# Your objective:
In the records below, find the line that contains "Navigate to 医保监管 breadcrumb link" and the line that contains "is (768, 1366).". Set down exactly those lines and every line between them, and nothing more.

Stored items:
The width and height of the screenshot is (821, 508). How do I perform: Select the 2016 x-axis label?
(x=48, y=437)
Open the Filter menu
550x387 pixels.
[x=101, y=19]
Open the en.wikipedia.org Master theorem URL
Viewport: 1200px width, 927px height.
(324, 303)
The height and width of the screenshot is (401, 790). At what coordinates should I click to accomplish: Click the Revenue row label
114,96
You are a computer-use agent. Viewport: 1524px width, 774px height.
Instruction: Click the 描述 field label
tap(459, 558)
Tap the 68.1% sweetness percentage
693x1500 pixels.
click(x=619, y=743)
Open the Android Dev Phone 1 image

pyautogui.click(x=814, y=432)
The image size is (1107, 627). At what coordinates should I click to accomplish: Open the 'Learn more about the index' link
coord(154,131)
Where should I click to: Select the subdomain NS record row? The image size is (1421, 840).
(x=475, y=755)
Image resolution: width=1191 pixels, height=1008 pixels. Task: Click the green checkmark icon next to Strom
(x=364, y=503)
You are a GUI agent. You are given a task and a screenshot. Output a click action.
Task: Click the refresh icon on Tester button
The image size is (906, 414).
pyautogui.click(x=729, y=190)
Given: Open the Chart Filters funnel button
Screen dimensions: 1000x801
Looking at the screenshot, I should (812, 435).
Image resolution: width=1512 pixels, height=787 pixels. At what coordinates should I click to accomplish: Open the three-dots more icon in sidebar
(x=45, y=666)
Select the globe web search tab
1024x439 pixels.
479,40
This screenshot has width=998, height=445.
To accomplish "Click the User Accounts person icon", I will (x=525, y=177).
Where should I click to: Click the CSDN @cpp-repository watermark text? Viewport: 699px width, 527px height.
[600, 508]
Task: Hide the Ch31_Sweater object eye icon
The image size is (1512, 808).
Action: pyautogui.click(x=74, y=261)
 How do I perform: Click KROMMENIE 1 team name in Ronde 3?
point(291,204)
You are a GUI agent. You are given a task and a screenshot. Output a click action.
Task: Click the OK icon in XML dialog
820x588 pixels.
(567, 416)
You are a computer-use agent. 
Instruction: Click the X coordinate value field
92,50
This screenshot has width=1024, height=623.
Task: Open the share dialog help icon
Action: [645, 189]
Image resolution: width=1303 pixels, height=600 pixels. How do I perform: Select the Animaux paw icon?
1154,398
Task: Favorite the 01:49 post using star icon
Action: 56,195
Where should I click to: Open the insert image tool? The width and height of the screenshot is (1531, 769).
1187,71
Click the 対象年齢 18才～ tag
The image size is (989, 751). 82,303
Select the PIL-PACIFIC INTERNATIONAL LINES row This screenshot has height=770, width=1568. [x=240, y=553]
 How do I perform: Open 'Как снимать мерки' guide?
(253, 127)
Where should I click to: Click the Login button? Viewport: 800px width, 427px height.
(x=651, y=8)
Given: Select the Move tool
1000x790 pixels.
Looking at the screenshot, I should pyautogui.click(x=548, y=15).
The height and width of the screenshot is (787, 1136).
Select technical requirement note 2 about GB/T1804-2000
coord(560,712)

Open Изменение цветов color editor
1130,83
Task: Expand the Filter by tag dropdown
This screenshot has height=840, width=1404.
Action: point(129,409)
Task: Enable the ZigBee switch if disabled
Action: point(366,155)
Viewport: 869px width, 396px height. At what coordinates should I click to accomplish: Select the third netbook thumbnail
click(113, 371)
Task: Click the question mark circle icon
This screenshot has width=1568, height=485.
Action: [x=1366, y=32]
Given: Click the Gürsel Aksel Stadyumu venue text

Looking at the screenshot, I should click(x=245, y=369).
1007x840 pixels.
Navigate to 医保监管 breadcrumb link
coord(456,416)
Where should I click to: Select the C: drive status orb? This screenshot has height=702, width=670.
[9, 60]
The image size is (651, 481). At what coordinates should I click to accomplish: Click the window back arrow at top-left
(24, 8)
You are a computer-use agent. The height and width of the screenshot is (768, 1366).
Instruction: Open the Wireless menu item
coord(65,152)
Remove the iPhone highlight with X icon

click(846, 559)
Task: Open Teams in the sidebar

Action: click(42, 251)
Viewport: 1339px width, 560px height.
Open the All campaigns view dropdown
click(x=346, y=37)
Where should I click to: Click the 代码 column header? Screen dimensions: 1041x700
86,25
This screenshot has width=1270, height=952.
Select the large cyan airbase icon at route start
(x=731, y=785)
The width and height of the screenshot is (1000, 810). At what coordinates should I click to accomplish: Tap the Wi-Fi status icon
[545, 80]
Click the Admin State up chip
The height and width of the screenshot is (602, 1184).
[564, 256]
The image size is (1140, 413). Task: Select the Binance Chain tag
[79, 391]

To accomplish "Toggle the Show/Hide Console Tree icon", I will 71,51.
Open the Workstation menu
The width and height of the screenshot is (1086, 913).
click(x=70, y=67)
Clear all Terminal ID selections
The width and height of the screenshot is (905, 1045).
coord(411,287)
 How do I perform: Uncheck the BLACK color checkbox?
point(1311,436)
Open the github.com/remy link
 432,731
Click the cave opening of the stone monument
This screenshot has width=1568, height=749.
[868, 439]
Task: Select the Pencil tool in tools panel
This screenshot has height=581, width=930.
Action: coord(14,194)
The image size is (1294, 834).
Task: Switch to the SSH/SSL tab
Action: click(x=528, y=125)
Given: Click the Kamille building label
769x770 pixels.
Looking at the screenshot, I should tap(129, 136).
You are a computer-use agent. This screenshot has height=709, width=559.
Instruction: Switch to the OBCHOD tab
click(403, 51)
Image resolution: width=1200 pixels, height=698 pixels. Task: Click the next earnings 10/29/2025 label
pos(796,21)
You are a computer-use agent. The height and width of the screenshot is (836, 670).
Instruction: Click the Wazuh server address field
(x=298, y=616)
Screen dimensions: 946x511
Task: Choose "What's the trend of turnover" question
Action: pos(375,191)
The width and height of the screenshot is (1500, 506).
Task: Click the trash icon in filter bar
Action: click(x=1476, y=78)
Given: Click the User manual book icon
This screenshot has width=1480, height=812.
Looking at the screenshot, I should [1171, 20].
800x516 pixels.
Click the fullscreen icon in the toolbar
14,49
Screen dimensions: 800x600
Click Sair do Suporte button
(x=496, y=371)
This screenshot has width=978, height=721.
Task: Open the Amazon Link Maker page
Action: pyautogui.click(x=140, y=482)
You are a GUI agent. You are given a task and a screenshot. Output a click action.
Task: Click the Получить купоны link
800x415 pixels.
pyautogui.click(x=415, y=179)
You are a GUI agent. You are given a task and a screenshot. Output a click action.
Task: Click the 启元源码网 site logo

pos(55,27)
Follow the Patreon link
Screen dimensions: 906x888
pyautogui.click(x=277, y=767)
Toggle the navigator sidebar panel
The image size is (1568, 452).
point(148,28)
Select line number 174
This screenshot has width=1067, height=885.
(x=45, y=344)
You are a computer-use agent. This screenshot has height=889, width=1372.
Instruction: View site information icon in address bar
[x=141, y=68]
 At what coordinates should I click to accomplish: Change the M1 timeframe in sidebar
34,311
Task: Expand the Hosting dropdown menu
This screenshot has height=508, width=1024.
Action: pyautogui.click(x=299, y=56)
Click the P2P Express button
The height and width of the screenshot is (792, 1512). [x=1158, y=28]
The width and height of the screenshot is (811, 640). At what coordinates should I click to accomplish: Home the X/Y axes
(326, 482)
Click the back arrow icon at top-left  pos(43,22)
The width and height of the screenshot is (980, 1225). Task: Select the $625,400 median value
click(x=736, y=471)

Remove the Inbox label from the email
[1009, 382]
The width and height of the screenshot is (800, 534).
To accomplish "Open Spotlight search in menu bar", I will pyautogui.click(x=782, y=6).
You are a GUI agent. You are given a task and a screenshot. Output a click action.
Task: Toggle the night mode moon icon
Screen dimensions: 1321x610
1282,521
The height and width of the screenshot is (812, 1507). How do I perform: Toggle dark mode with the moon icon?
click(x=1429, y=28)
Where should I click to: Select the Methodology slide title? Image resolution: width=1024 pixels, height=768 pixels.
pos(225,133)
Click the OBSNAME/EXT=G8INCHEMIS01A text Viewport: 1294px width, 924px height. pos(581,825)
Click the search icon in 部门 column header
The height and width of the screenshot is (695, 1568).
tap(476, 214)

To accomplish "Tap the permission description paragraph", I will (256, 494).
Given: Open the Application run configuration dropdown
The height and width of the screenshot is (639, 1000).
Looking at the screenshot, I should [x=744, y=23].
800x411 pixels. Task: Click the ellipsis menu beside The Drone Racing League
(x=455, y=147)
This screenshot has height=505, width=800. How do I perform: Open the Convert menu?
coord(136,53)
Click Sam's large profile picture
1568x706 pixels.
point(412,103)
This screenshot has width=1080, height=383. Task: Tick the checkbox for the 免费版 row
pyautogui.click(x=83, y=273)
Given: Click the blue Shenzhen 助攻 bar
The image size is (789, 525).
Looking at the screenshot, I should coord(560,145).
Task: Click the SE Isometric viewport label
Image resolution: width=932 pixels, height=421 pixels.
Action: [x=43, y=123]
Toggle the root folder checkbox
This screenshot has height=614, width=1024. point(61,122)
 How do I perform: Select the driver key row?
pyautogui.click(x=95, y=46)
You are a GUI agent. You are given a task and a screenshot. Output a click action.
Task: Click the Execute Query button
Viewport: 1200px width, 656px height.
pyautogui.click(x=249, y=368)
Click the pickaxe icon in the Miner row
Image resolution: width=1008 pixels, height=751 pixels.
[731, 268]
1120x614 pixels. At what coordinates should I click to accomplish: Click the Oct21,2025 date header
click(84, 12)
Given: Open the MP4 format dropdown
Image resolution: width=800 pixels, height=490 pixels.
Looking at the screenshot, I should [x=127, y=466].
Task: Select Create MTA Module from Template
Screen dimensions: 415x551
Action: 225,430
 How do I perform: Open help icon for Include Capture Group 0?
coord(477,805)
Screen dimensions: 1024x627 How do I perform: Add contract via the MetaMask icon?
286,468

# Solution to this problem:
Navigate to 医保监管 breadcrumb link
coord(456,416)
Where should I click to: Select the C: drive status orb? This screenshot has height=702, width=670.
[9, 60]
The image size is (651, 481). At what coordinates should I click to accomplish: Click the window back arrow at top-left
(24, 8)
You are a computer-use agent. The height and width of the screenshot is (768, 1366).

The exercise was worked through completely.